甘い憂鬱

シミのことを考えると、亡き母のことを思い出す。母はほとんど化粧をしない人だった。紫外線対策も然り。大中小とバリエーションに富んだシミが頬を中心に散らばっていたし、手の甲にも、私のものよりずっと大きなシミがあった。

ある日、自由闊達を絵にかいたような母が、鏡台の前で珍しく嘆いていた。「こんなにシミだらけになっちゃった。昔は綺麗な肌だったのに」。

小さな私は急に悲しくなって、母の腰にすがり「どんなにたくさんシミがあってもお母さんは綺麗だよ。大好きだよ」と懸命に伝えた。心の底からそう思った。母の美しさは、シミの数なんかでは決まらない。

娘の狼狽を見て、母は「ありがとう。優しい子だね」と微笑み、抱きしめ返してくれた。親としての体裁をなすために、母は「あるべき母親」として振舞ってくれたわけだ。

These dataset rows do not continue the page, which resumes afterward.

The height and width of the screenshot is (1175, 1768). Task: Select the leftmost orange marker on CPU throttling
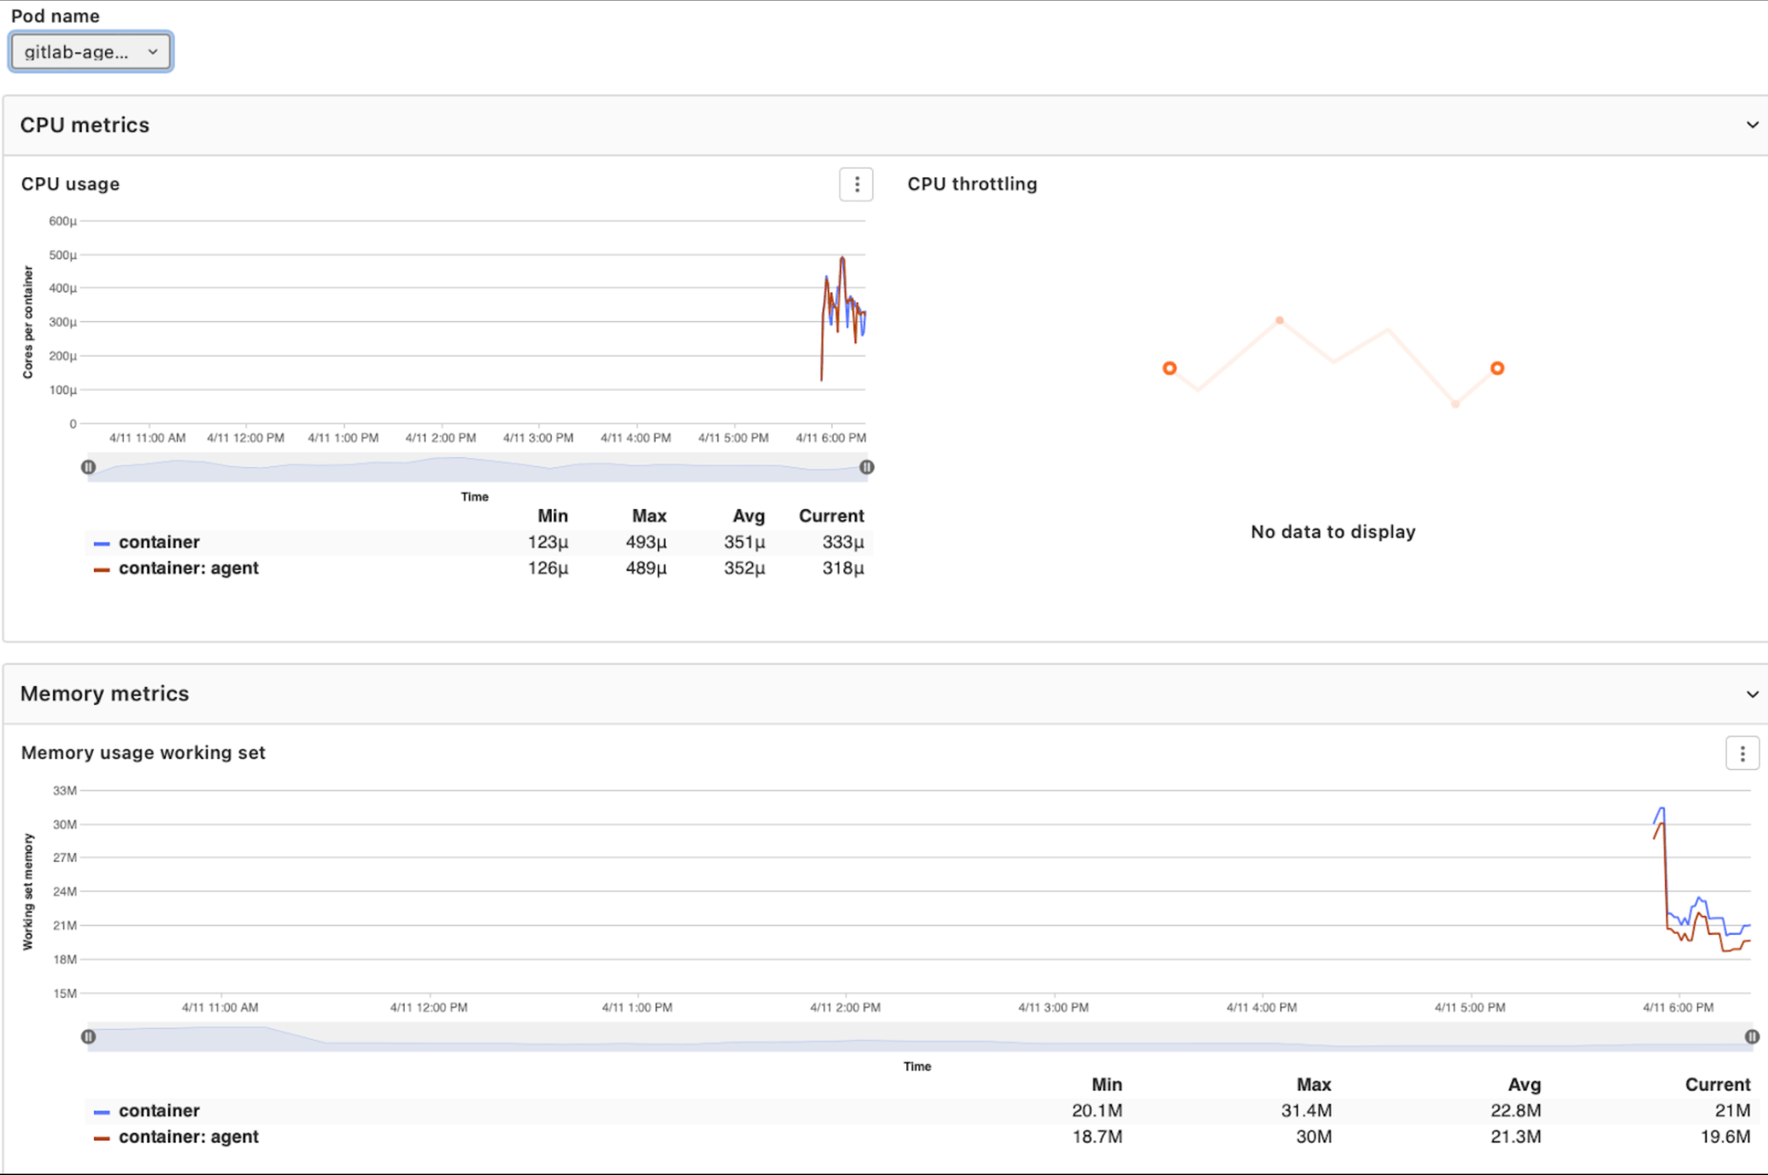1170,368
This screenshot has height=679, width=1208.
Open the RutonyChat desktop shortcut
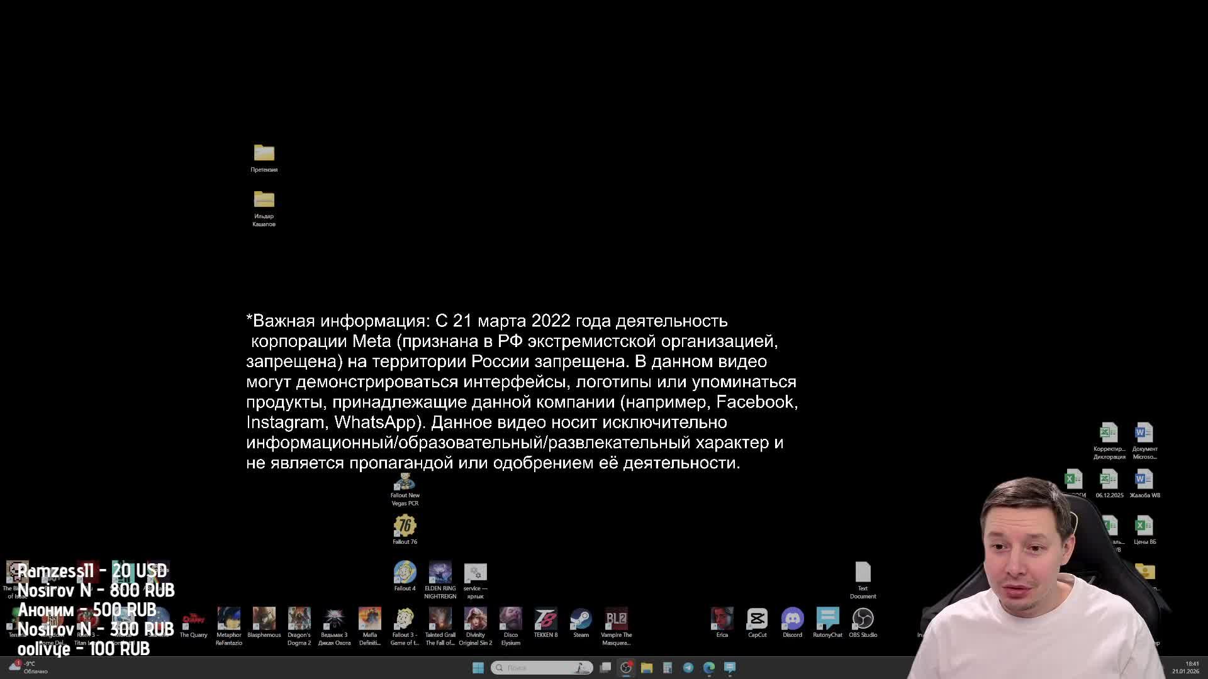[827, 619]
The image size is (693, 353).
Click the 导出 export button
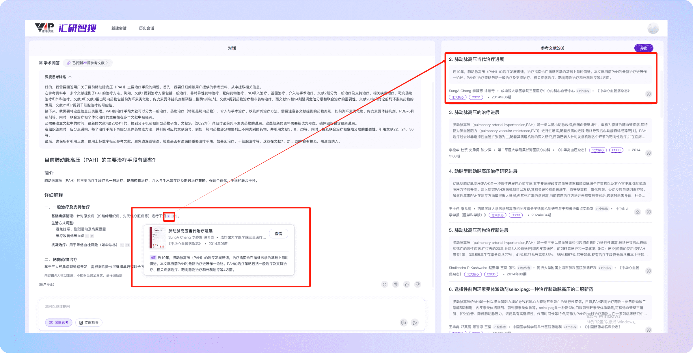(644, 48)
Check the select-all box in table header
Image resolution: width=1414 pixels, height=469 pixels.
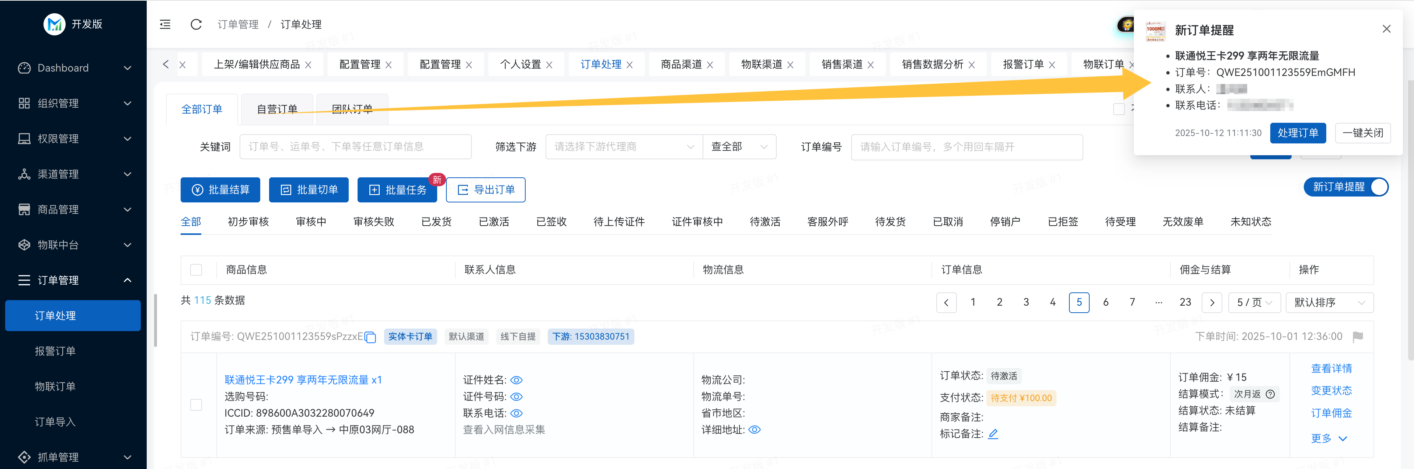pos(196,270)
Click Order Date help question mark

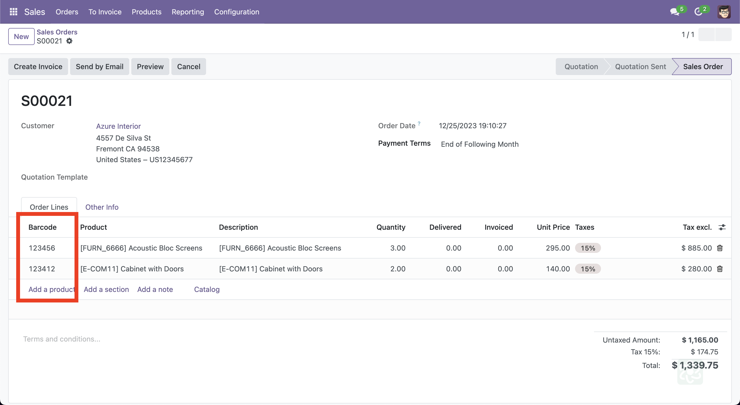click(x=419, y=124)
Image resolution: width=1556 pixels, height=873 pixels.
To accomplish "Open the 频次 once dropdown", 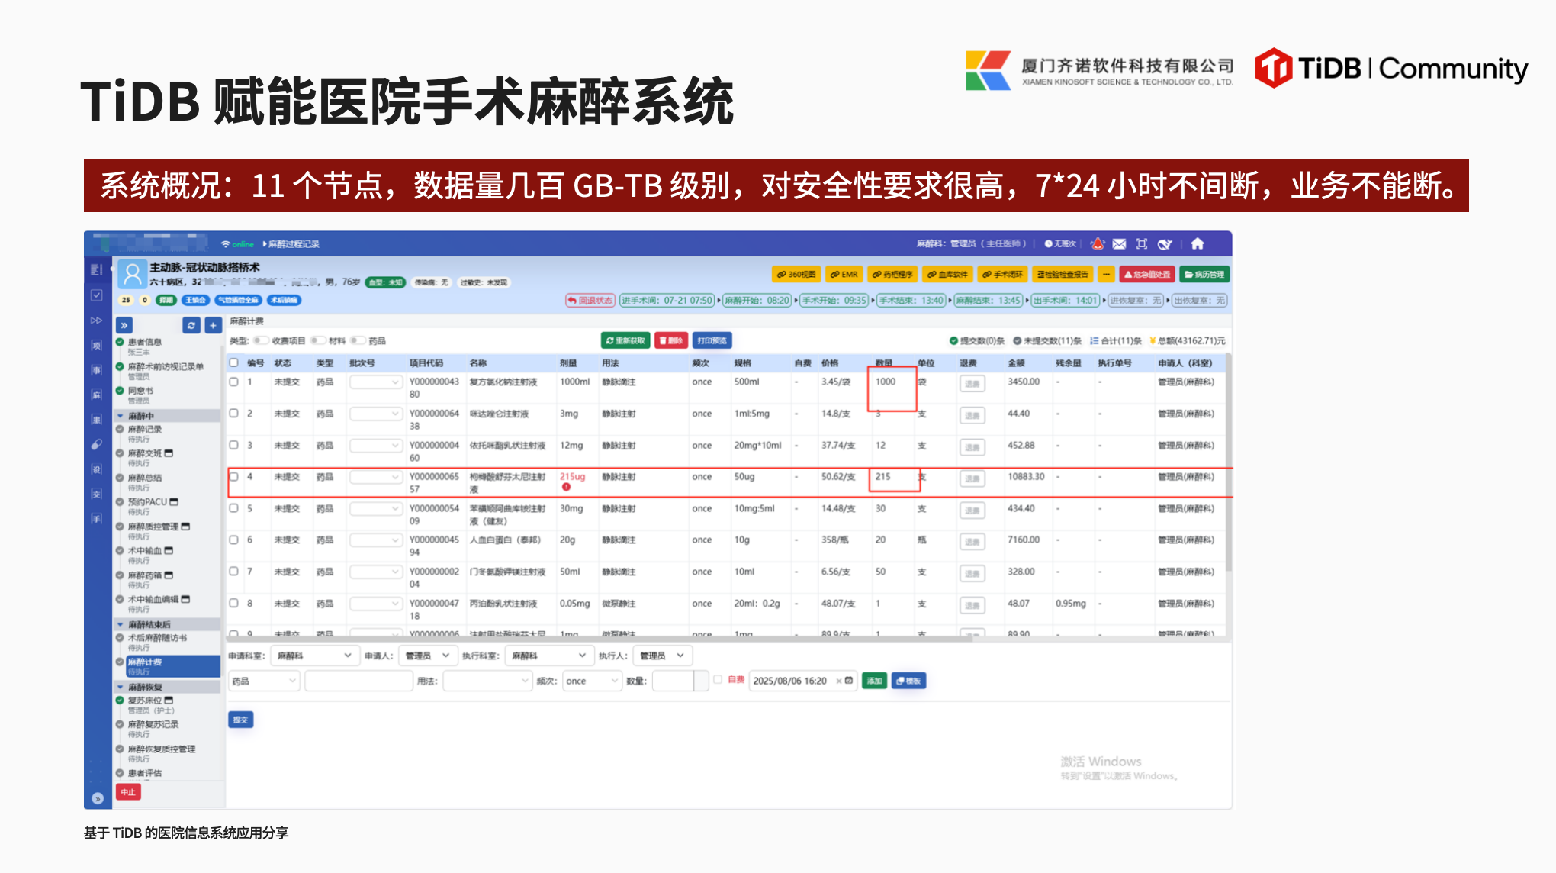I will tap(593, 681).
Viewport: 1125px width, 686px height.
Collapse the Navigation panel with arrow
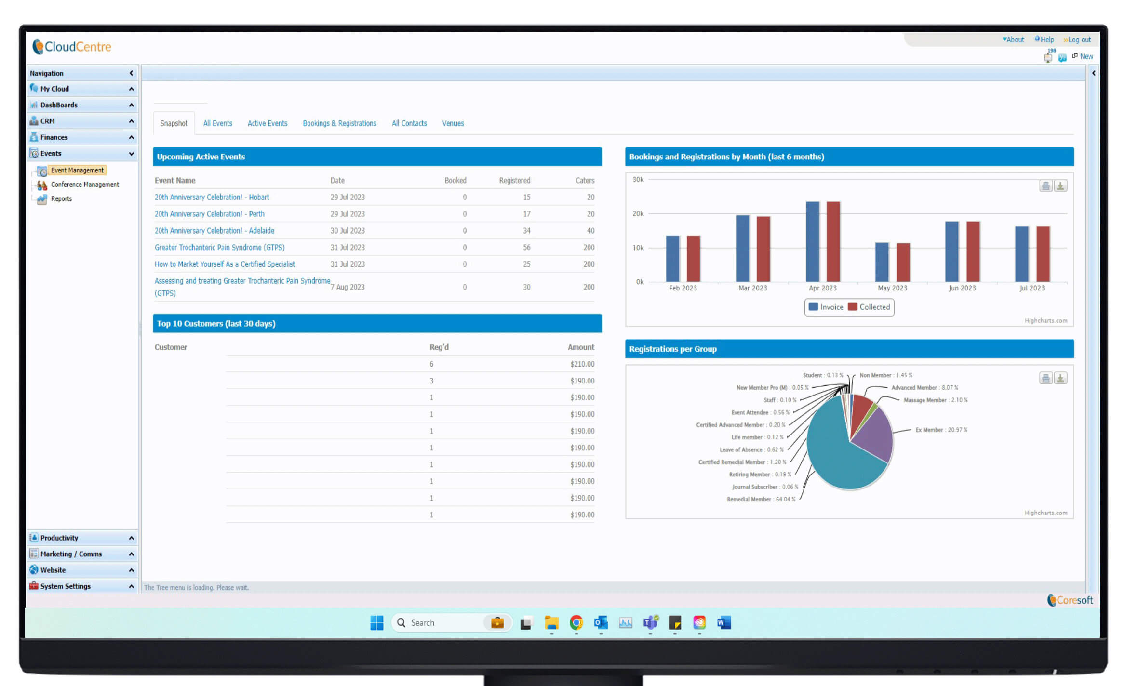pos(131,73)
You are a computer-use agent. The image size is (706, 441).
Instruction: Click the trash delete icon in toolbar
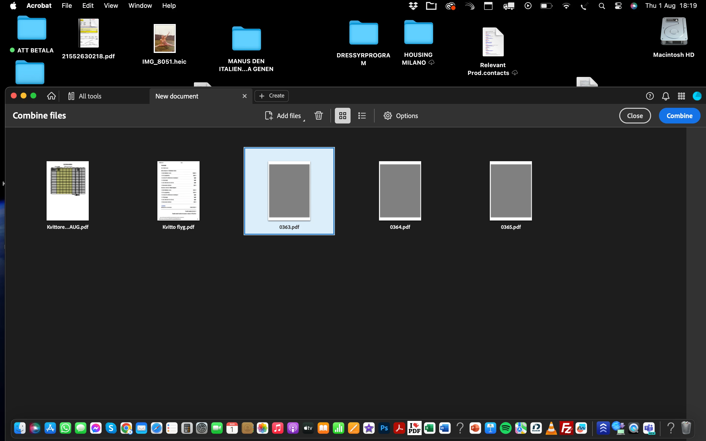point(319,116)
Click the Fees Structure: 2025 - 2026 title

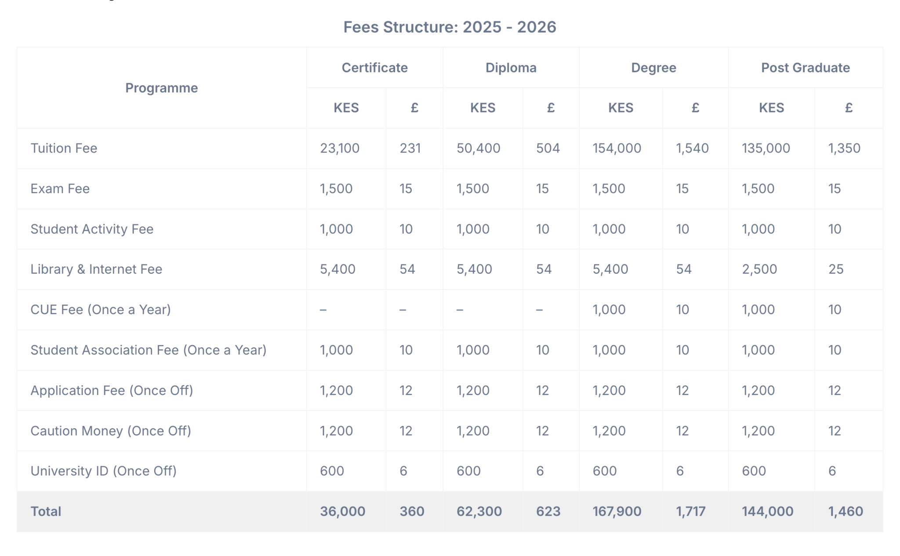pos(450,27)
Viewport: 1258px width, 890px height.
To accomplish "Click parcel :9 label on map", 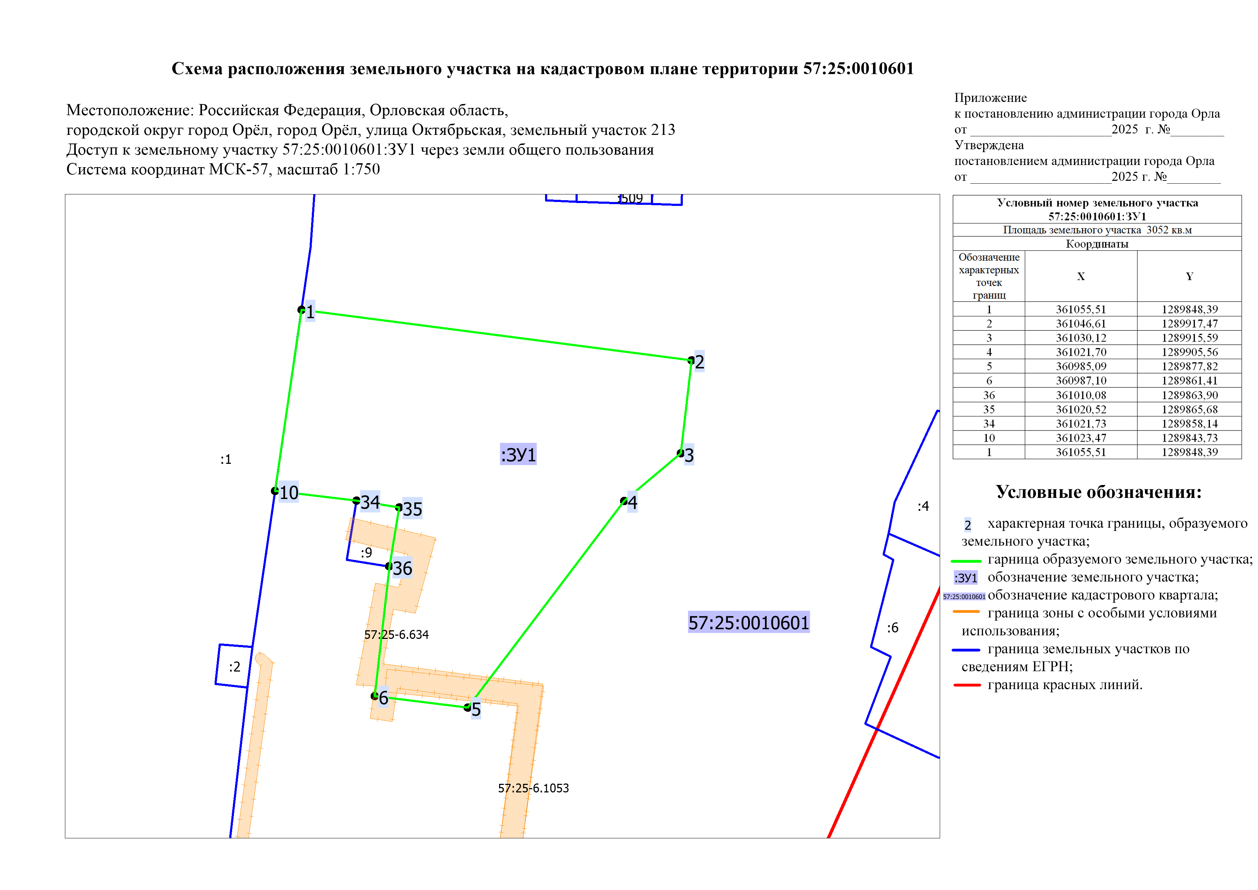I will [366, 552].
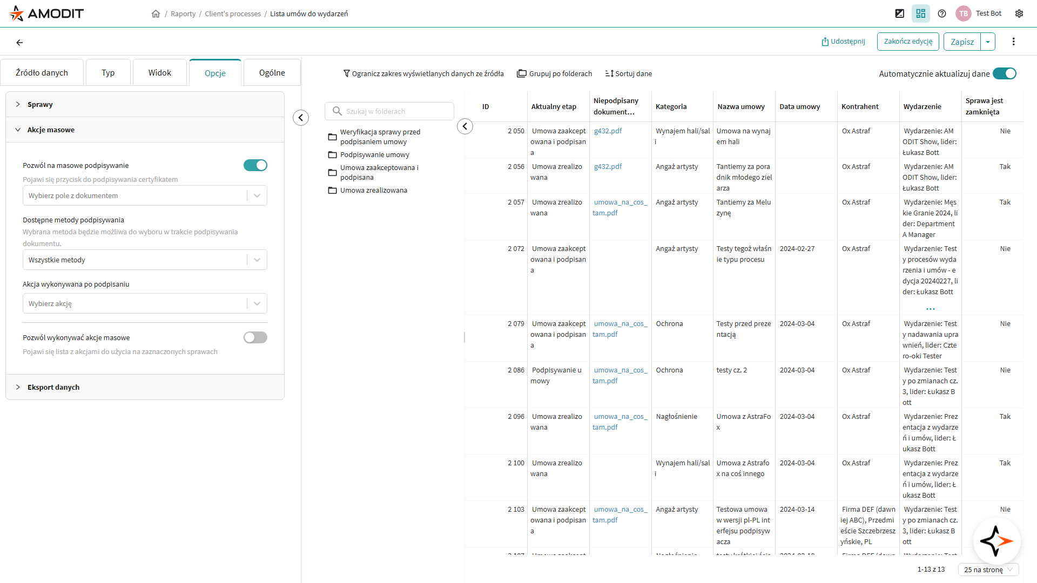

それとこれとは話が別だと、いまの私ならわかる。人生におおむね満足しながら、シミが増えたことを憂鬱に思う。満足と不足は同時に成立するのだ。私がもう少し大人だったら、母の嘆きを否定せず、穏やかに肯定し、一緒に嘆いてあげられたのに。

母がそうだったように、私も毎日を一生懸命に生きている。なにか褒美がもらえたっていいはずだが、現実には、シミがご褒美スタンプのように増えていくだけだ。

「それでも、私は美しい」と胸を張るのが、時流に乗った態度だろう。自己肯定が持つパワーは計り知れない。けれど、シミはシミ。シミぐらいじゃ私の価値は下がらないが、ないに越したことはない。

頬、首ときて、最後に手の甲にシミ消しクリームを塗りながら、ここのシミだけは残ってもいいかもしれないと思った。父と違って母と私はそれほど似ていなかったので、いまさら容姿の共通点が増えたようで嬉しいのだ。母の娘だという証が、私の手の甲にある。

没後二十余年にして突如現れた母娘の相似に、私は甘い憂鬱を覚えている。だが、これ以上増えてほしいとは思わない。それとこれとは話が別だ。